> [TEXT EXCERPT]:
Set up in 2014, Poloniex lists over 60 cryptocurrencies for trading. But after five years of operating in California, it seems Poloniex is planning to shift its base. The exchange announced that crypto traders in the US couldn’t trade in the portal starting on November 1. Customers received a notification along with a request to withdraw their funds before December 15, 2019. Shifting from the US, Poloniex plans to target crypto traders in the Asia-Pacific region. It has also launched pwang.com, a dedicated exchange for Asia-Pacific traders.

Circle acquired Poloniex in February 2018 for $400 million. But after a year and a half, Poloniex spun off from Circle as an independent entity, Polo Digital Assets. The newly created business has backing from an investor in Asia and set up an office in Hong Kong this year. Considering the company’s support in Asia and its new office in Hong Kong, moving might seem like the best strategic decision. Let’s not forget that Poloniex no longer provides access to traders from the US. In my opinion, Poloniex could shift its base to Asia permanently.

Conclusion

While some of these recent events might raise concerns, Poloniex is still an active exchange. I can’t deny that some of these coincidences seem fishy. The company’s restricting access to US traders at a time when the Cryptocurrency Act of 2020 seems imminent, disabling Zcash wallet alongside the data leak, and increasing its focus on Asia all seem a little scary.

> [MATERIAL TO PROCESS]:
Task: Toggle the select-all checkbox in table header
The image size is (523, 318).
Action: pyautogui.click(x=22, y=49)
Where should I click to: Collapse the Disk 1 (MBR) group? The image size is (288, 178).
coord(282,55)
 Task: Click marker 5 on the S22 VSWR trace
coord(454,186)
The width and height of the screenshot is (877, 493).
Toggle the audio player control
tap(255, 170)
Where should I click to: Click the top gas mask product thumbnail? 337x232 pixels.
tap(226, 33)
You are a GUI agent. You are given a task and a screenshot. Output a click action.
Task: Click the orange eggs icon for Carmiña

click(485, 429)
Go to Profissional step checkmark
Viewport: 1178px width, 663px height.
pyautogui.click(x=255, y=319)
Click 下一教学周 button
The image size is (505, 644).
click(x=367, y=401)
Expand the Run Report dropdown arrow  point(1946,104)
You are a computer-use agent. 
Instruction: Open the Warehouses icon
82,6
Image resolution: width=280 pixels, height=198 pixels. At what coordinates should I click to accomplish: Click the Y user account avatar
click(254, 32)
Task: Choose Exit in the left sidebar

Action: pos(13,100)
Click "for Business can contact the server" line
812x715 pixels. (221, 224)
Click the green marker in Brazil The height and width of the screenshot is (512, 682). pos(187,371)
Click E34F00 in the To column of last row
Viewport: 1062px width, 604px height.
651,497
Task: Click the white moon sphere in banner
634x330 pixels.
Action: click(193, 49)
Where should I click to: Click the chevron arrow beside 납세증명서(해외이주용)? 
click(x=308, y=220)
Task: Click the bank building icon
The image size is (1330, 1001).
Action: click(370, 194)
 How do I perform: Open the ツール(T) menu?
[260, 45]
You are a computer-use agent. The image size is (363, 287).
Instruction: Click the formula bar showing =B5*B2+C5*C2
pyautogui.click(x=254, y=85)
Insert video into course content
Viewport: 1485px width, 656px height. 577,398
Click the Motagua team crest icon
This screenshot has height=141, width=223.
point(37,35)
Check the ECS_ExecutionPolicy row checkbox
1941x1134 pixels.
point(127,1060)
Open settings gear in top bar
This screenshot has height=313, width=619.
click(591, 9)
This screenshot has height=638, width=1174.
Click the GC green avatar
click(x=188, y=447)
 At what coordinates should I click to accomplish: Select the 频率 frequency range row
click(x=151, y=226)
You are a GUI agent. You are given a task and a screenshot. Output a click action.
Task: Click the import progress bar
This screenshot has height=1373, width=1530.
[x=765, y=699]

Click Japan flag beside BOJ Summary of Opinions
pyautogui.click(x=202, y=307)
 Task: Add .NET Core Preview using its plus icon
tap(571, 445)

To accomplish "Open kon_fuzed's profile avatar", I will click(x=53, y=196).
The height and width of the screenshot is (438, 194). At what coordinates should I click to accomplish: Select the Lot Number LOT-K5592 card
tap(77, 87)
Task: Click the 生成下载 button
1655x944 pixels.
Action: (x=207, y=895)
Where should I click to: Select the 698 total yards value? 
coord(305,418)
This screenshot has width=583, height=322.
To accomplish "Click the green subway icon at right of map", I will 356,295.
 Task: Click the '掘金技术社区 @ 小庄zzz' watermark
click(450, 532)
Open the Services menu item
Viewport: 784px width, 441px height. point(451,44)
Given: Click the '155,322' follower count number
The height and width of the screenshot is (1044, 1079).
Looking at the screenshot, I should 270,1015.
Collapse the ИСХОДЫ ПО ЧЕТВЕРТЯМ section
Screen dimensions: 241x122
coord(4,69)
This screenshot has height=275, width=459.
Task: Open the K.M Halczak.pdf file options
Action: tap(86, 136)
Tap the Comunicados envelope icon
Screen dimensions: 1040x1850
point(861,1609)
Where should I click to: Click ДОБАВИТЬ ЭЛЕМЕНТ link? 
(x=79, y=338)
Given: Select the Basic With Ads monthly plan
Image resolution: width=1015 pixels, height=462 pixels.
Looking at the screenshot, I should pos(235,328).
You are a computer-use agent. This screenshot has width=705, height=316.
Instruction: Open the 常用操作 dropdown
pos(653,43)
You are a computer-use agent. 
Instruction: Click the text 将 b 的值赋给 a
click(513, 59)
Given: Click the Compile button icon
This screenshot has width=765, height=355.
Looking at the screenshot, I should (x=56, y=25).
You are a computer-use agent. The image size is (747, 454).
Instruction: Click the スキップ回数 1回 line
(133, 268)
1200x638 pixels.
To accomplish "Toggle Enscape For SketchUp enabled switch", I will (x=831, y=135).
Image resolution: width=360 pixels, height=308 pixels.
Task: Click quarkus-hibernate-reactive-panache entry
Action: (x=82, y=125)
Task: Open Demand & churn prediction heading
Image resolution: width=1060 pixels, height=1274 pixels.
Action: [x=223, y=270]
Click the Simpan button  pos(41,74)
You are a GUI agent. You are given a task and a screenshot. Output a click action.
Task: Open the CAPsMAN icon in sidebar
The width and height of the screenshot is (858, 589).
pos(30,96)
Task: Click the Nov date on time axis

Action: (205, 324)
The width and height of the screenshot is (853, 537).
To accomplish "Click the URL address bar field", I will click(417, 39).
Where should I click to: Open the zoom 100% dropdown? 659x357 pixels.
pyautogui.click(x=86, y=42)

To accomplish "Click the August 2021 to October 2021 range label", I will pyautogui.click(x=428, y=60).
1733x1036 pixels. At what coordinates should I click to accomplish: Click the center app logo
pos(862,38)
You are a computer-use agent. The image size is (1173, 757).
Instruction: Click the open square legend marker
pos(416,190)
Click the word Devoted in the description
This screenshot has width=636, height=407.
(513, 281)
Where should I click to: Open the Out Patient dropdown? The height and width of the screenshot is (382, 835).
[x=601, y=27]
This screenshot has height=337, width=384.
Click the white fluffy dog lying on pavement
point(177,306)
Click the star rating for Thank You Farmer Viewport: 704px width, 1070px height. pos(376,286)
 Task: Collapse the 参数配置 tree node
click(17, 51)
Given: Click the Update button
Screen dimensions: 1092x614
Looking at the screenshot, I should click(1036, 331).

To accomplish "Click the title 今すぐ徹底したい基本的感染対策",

> [GIVEN PROBLEM A]: Decide whether each statement agrees with the Poloniex text. Answer yes or no for each, and quote the words that settle it. (i) Circle bought Poloniex in February 2018 for $400 million. (ii) Poloniex was set up in 2016. (iii) The newly created business opened an office in Singapore.
> [GIVEN PROBLEM B]: List each line of the listing that contains the string "will". Case counts.
The Poloniex text and the listing were taken from unrelated sources.

> [TASK SOLUTION A]:
(i) Yes: "Circle acquired Poloniex in February 2018 for $400 million."
(ii) No: "Set up in 2014"
(iii) No: "set up an office in Hong Kong this year"

> [TASK SOLUTION B]:
To accomplish "Open kon_fuzed's profile avatar", I will click(x=53, y=196).
To accomplish "Click the green subway icon at right of map", I will 356,295.
To accomplish "Toggle Enscape For SketchUp enabled switch", I will (x=831, y=135).
To accomplish "Click the URL address bar field", I will click(417, 39).
To accomplish "Click the August 2021 to October 2021 range label", I will pyautogui.click(x=428, y=60).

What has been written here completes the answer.